Vrijzinnige verhalenavonden
Guy Bottu over vrijzinnigheid, Tienen, strijdvaardigheid, antiklerikalisme en humanisme
Guy Bottu: Laat we het gemakkelijkheidshalve – voor mij dan, want het is allemaal zo strikt persoonlijk – zo stellen dat ik in eerste instantie vrijdenker ben: op een vrije manier denken over hetgeen ik hier kom doen op deze wereld. In tweede instantie ben ik vrijzinnig op een vrije, zinvolle manier, maar dan in het humanistisch kader: mijn leven uittekenen. Wat het vrij denken betreft; daar situeer ik mijzelf eerder in een filosofische context. Voor wat het vrijzinnige betreft, situeer ik mezelf in een strijdende context.

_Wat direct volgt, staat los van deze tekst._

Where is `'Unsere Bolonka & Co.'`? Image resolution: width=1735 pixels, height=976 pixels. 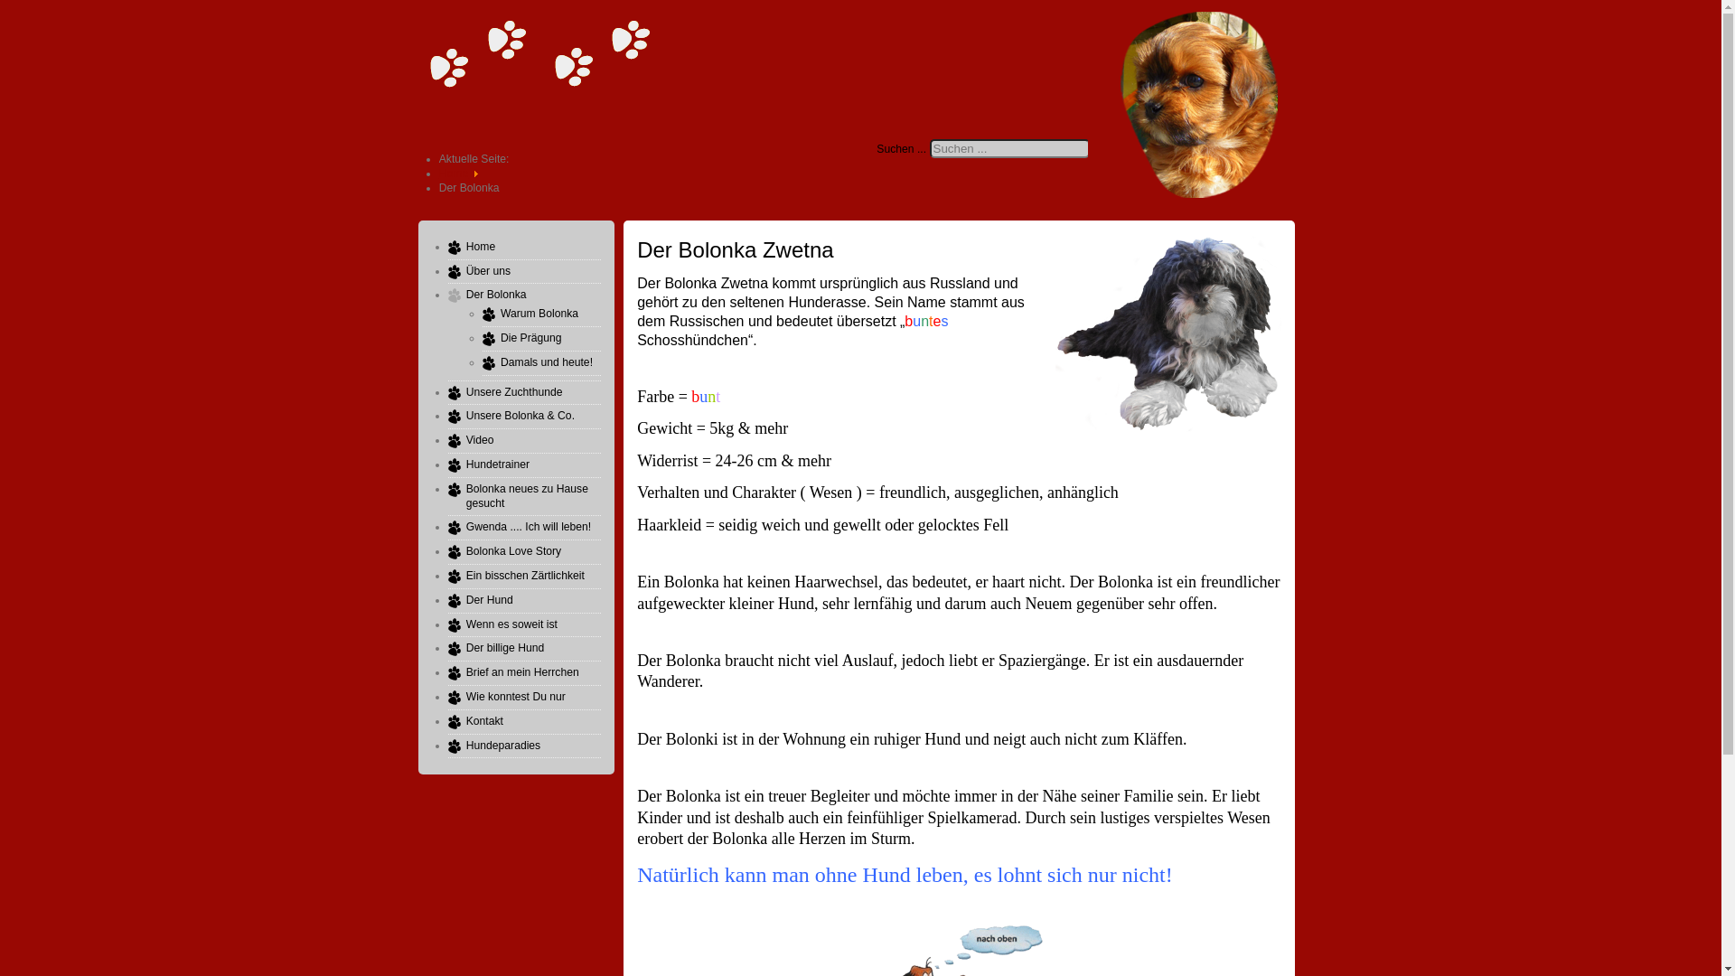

Samen met anderen hebben we vele jaren gestreden om bepaalde rechten te verkrijgen voor een vrijzinnige. Dat is voor mij ook geëvolueerd, want in het begin – dan spreek ik over vijftig jaar geleden – at ik ’s morgens mijn eitjes en spek en kapte daar nog een pastoor tussen. Die periode is duidelijk voorbij voor mij, voor mij tenminste, omdat het strijdende element eigenlijk meer en meer voorbij is. We hebben veel dingen gerealiseerd doorheen die verschillende jaren. Wanneer ik dan kijk naar de aanwezigen zijn dat altijd dezelfde en lichtjes ouderen. Wanneer ik jongeren bekijk, zoals mijn kleindochter en mijn zoon, zijn die wel lid, maar staan zij niet meer op de barricades – zoals ik dat vroeger gedaan heb –, omdat zij beweren dat het allemaal wel gerealiseerd is.